## WHAT THE TASK REQUIRES:
Please locate each line in the rows below that contains the string "height" and copy those lines out. Case counts.

Page and screen pointing data:
———

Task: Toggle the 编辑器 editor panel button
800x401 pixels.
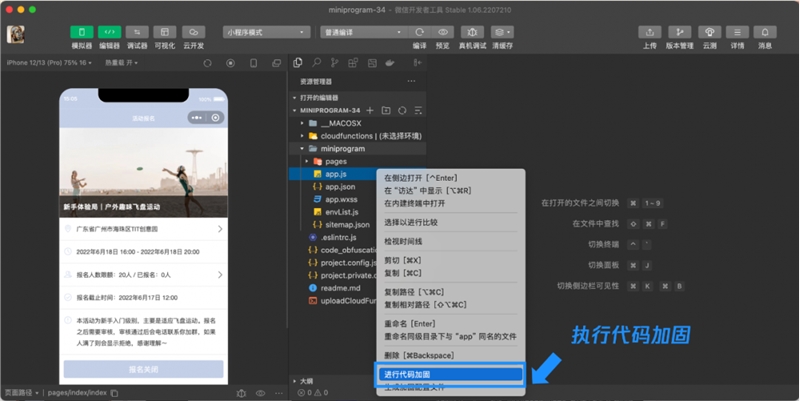Action: click(110, 32)
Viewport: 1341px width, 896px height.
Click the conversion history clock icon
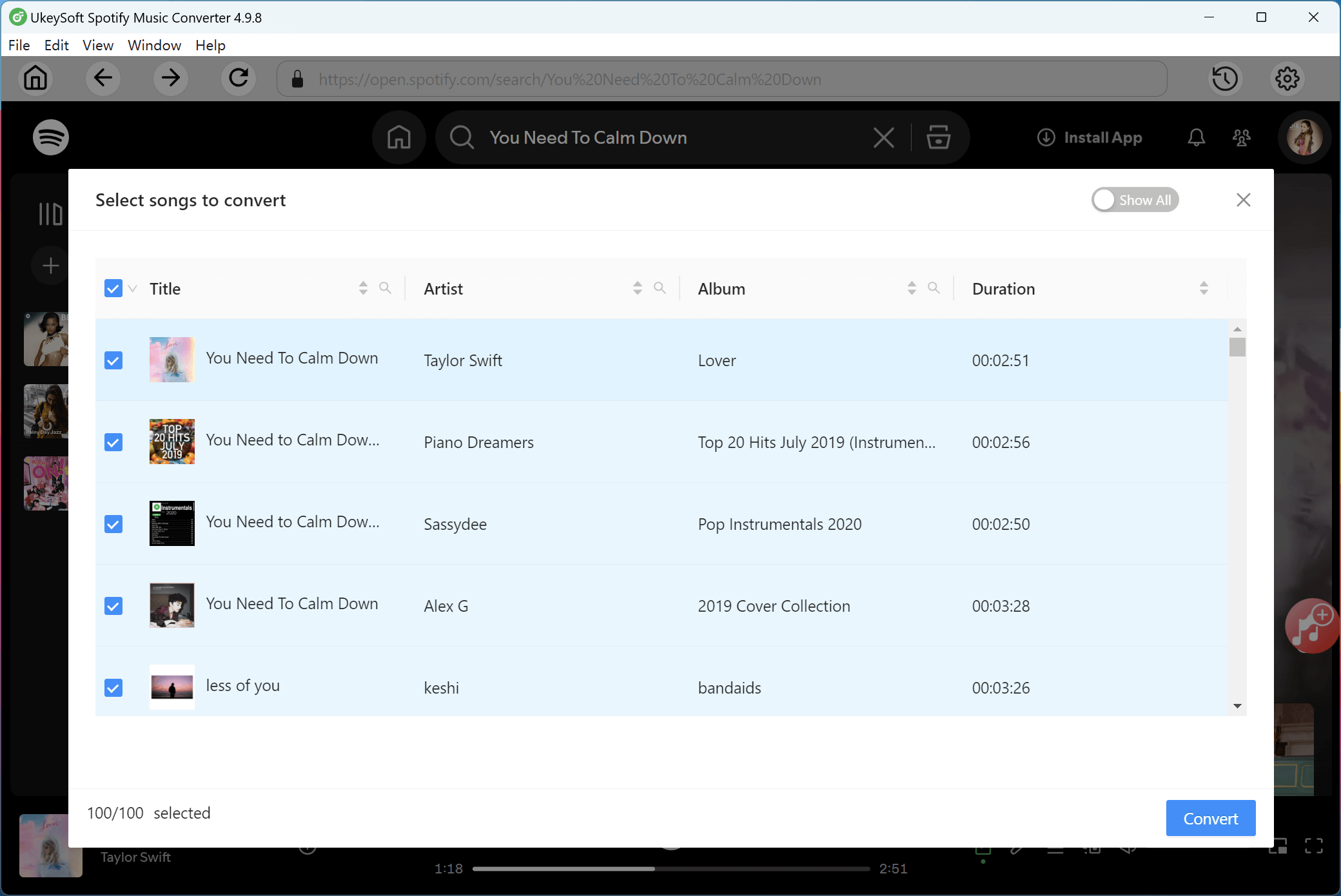pos(1224,79)
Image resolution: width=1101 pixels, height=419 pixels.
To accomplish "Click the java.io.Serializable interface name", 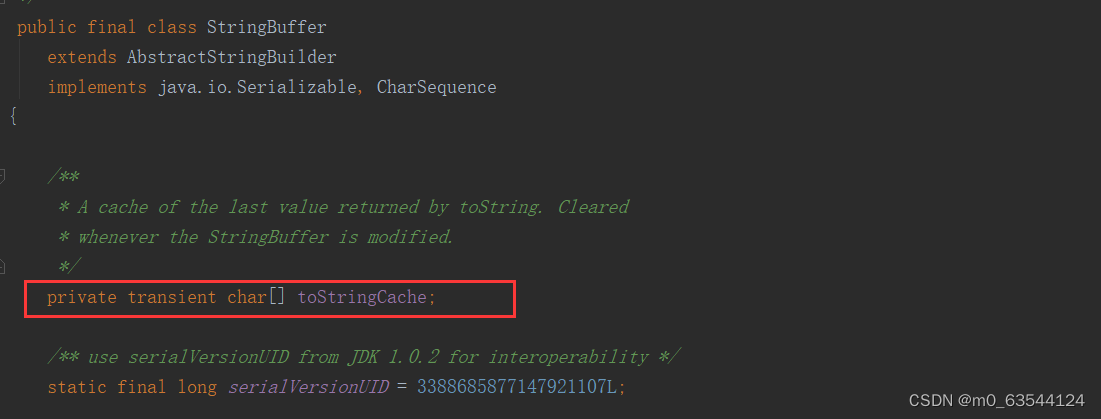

———

## CORRECT OUTPUT:
Viewport: 1341px width, 896px height.
Image resolution: width=1101 pixels, height=419 pixels.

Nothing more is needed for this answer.